Adaptive Capacity and Response Interpretation

The history of land use in New York city is fraught with redlining and allowing environmental hazards to multiply in some communities, while keeping others safe. It is important to ensure that the community’s visions and historic needs are driving local, state, and federal policy. Workshops are conducted to develop recommendations for a community-informed long-term, stable, planned climate migration program that will center communities in the conversation about climate relocation (unlike unplanned responses after extreme weather events).

The Adaptive Capacity index is the final factor in Risk Assessment (Lyu, et al., 2019). Adaptive capacity plays a crucial role in the fields of vulnerability and resilience, yet it is frequently undervalued. By integrating insights from both vulnerability and resilience research, assessments of adaptive capacity can significantly contribute to the development of theory and practice in sustainability science.

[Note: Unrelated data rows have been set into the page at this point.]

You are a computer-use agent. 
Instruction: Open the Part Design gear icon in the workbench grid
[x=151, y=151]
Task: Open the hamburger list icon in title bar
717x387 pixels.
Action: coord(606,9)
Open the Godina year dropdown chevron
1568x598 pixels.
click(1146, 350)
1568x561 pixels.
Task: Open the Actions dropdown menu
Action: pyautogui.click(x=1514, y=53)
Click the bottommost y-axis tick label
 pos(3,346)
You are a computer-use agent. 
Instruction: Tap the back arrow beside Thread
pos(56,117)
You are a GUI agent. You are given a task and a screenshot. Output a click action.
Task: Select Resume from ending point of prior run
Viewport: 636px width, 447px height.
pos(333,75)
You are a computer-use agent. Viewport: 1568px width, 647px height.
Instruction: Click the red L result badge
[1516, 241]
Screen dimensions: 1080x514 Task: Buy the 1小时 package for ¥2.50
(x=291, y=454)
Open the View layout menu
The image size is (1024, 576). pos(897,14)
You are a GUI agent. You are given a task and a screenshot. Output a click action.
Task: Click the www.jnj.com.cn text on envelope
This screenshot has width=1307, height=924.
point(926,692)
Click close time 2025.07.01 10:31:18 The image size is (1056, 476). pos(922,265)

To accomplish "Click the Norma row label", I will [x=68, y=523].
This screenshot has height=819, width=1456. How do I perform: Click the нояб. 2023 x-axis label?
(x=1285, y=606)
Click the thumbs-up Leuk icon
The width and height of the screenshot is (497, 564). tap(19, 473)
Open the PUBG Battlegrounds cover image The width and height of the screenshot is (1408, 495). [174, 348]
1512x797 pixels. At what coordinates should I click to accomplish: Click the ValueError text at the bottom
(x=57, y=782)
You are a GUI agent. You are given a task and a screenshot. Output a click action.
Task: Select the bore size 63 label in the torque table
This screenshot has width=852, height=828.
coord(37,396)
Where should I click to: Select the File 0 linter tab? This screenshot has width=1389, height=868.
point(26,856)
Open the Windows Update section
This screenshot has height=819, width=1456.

Such a comprehensive approach, blending elements from these related but distinct areas, enriches our understanding and application of adaptive strategies, ultimately enhancing the effectiveness of sustainability initiatives (Engle, 2011).

Code
import pandas as pd
from wordcloud import WordCloud
import matplotlib.pyplot as plt

df_1 = pd.read_csv('./Data/a.csv')

text = ' '.join(df_1['response'].dropna())

wordcloud = WordCloud(width=800, height=800, 
                      background_color='white', 
                      min_font_size=10).generate(text)
                       
plt.figure(figsize=(8, 8), facecolor=None) 
plt.imshow(wordcloud) 
plt.axis("off") 
plt.tight_layout(pad=0) 
  
plt.show()

Word cloud analysis from symposium responses on Flood Mitigation Challenges
Code
df_2 = pd.read_csv('./Data/b.csv')

text = ' '.join(df_2['response'].dropna())

wordcloud = WordCloud(width=800, height=800, 
                      background_color='white', 
                      min_font_size=10).generate(text)
                       
plt.figure(figsize=(8, 8), facecolor=None) 
plt.imshow(wordcloud) 
plt.axis("off") 
plt.tight_layout(pad=0) 
  
plt.show()

Word cloud analysis from symposium responses on Displacement and Migration Challenges
Code
df_3 = pd.read_csv('./Data/c.csv')

text = ' '.join(df_3['response'].dropna())

wordcloud = WordCloud(width=800, height=800, 
                      background_color='white', 
                      min_font_size=10).generate(text)
                       
plt.figure(figsize=(8, 8), facecolor=None) 
plt.imshow(wordcloud) 
plt.axis("off") 
plt.tight_layout(pad=0) 
  
plt.show()

Word cloud analysis from symposium responses on Stakeholder Challenges

There are three main goals of this bottom-up process: to learn how to talk to communities about planning for anti-displacement, to build capacity within the community to understand how historic planning and future climate risk impact their neighborhood and how they can have agency over what happens to the neighborhood, to build an understanding of what people most care about in planning such that the short and long-term can be linked.

Furthermore, panel discussions with participants interacting with other stakeholders, including DEP and FEMA, will provide more information on how residents perceive government work. These events are supposed to:

Develop recommendations for a community-informed long-term, stable, planned climate migration program that will center communities in the conversation about climate relocation (unlike unplanned responses after extreme weather events),

Inform NYS, NYC, and policy makers on how to discuss and design successful climate migration programs and expand their knowledge of the risk to communities, critical infrastructure, and utilities,

Identify how government and researchers can help communities balance the long-term challenges with the immediate concerns of their lives and livelihoods,

Identify how local governments can engage communities in conversations about land-use changes in ways that build trust and give residents agency over their decisions.

Our findings reveal that stakeholders expect a greater share of responsibility from authorities and agencies, while public funding is also important. Buyout programs raise awareness about displacement, and people are concerned about alternative housing options and community structure. Lack of maintenance and communication between local representatives and government boards are considered as stakeholder challenges.